_Your instructions:_ Reproduce the full article on coronavirus stay-at-home directives in US states, word for word.

_Excerpt provided:_

* * * *

Coronavirus stay-at-home directives multiply in major US states
The total number of known US coronavirus cases has risen exponentially in recent days
New Jersey's governor was expected on Saturday to follow four other states - California, New York, Illinois and Connecticut - demanding that millions of Americans close up shop and stay home to slow the spread of coronavirus infections.
The sweeping state-by-state public health restrictions, unprecedented in breadth and scope, added to the distance being experienced among ordinary Americans even as the pandemic seemed to close in on the highest levels of power in the nation's capital.
An aide to US Vice President Mike Pence, leading the White House task force formed to combat the outbreak, tested positive for the virus, but neither President Donald Trump nor Pence have had close contact with the individual, Pence's press secretary, Katie Miller, said in a statement on Friday.
Pence's office was notified of the positive test on Friday evening, and officials were seeking to determine who the staffer might have exposed, Miller said.

* * * *

[Stored records]
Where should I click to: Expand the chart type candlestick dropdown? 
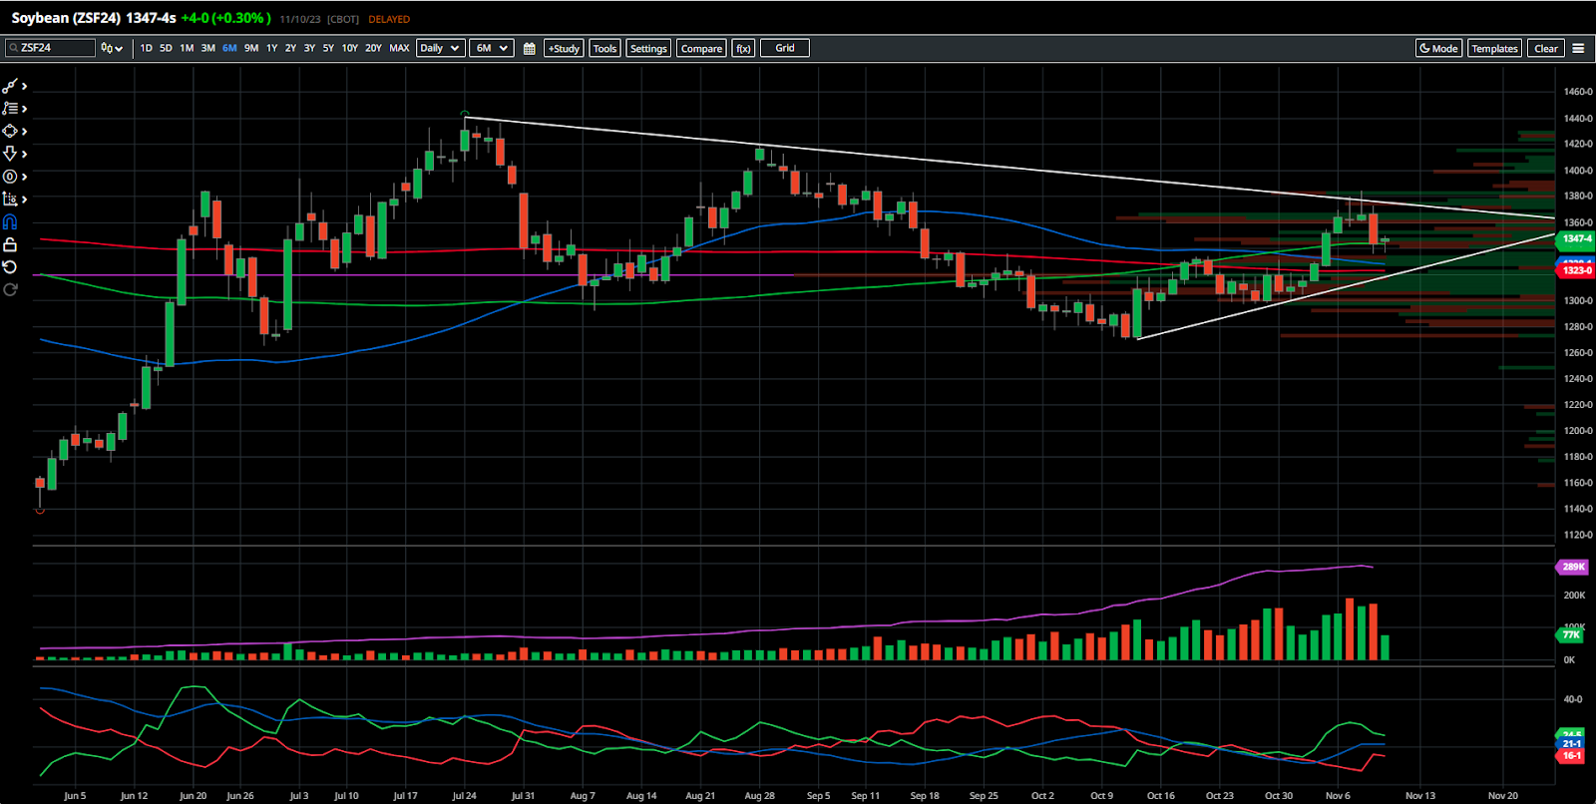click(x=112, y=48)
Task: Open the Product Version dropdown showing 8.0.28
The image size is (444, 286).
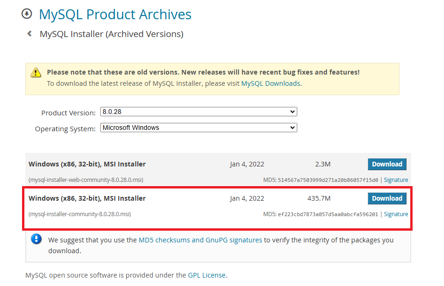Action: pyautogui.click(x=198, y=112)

* * * *

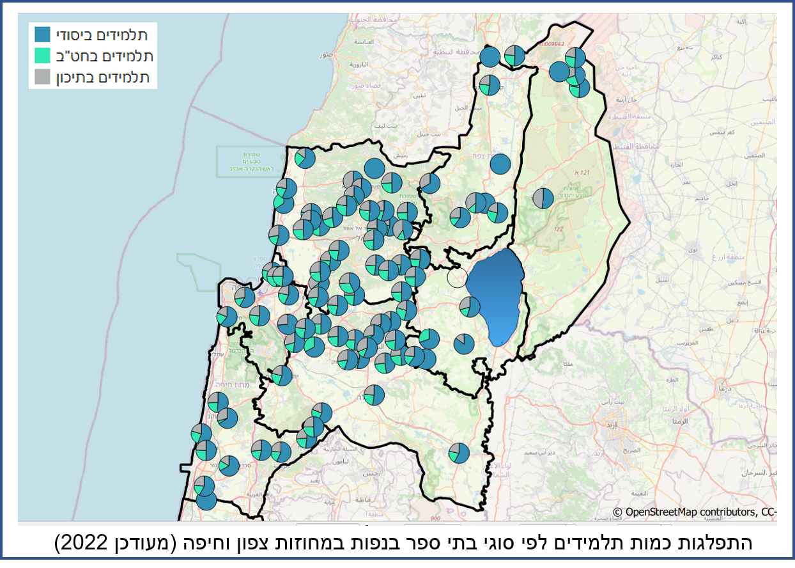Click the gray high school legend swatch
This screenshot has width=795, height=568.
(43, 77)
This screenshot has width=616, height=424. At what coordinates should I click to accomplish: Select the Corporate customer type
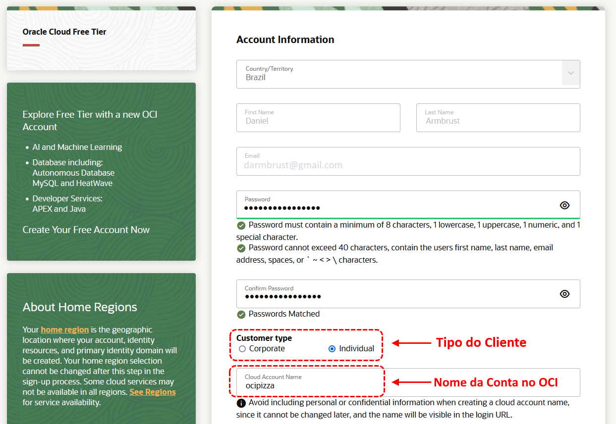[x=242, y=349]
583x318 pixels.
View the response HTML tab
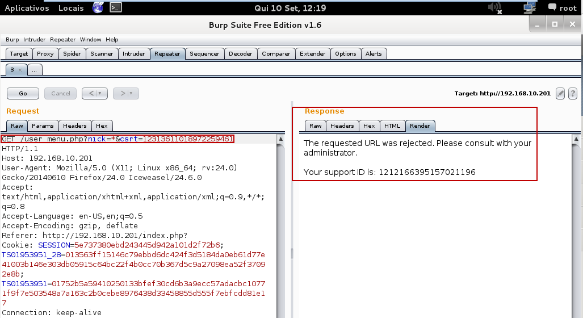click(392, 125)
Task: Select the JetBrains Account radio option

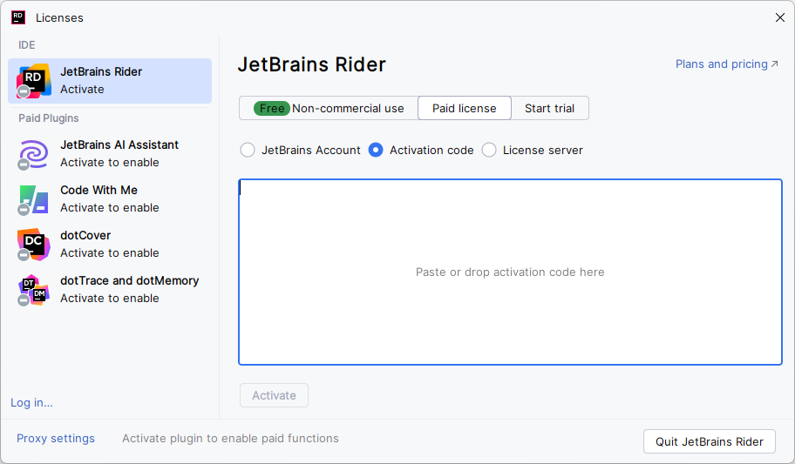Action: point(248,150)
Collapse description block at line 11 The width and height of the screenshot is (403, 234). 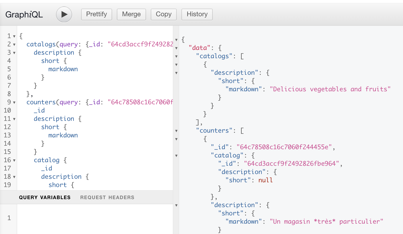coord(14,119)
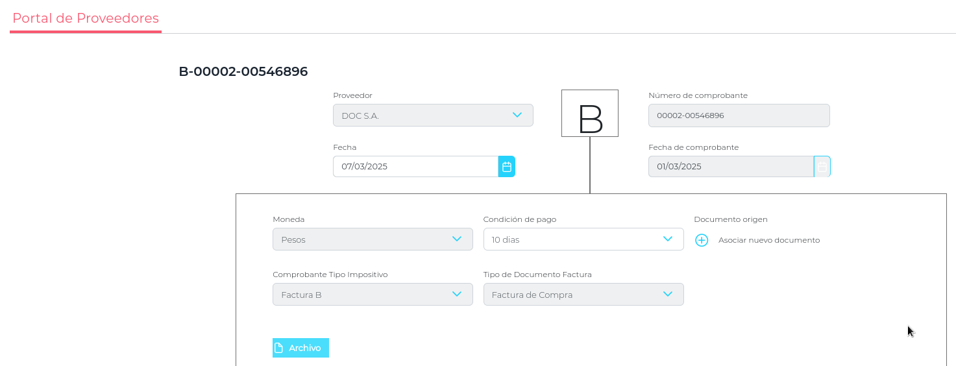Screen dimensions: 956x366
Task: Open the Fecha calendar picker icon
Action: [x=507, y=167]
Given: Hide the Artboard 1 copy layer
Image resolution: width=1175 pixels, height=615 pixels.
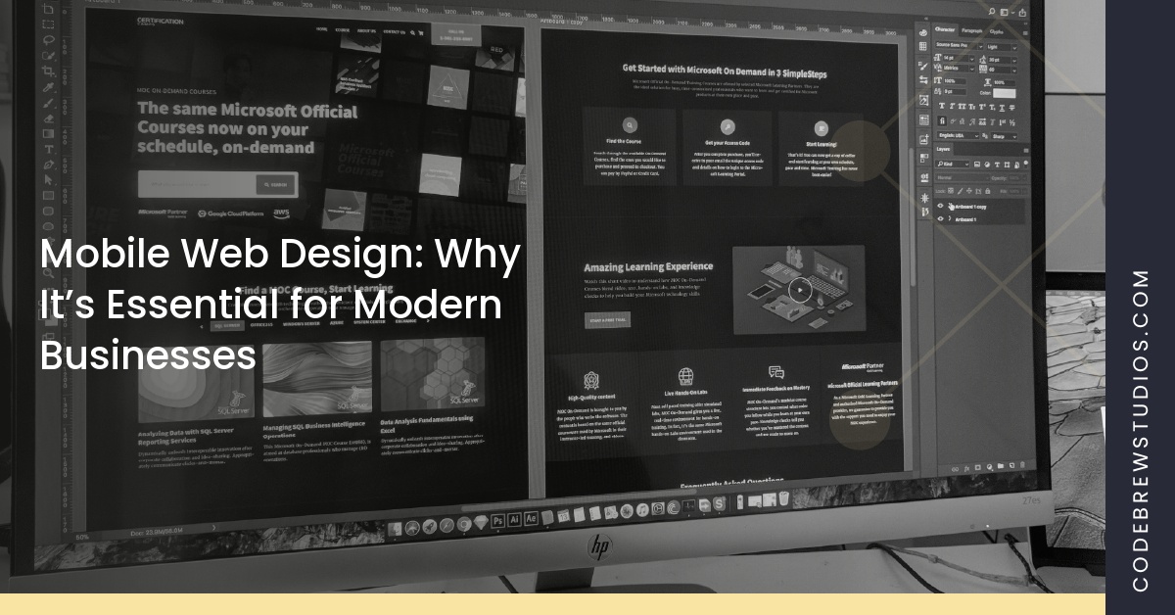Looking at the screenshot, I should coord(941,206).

* * * *

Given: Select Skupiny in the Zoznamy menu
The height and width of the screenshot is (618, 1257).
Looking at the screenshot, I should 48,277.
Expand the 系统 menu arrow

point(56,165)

* * * *

_Output for this exercise:_
Coronavirus stay-at-home directives multiply in major US states
The total number of known US coronavirus cases has risen exponentially in recent days
New Jersey's governor was expected on Saturday to follow four other states - California, New York, Illinois and Connecticut - demanding that millions of Americans close up shop and stay home to slow the spread of coronavirus infections.
The sweeping state-by-state public health restrictions, unprecedented in breadth and scope, added to the distance being experienced among ordinary Americans even as the pandemic seemed to close in on the highest levels of power in the nation's capital.
An aide to US Vice President Mike Pence, leading the White House task force formed to combat the outbreak, tested positive for the virus, but neither President Donald Trump nor Pence have had close contact with the individual, Pence's press secretary, Katie Miller, said in a statement on Friday.
Pence's office was notified of the positive test on Friday evening, and officials were seeking to determine who the staffer might have exposed, Miller said.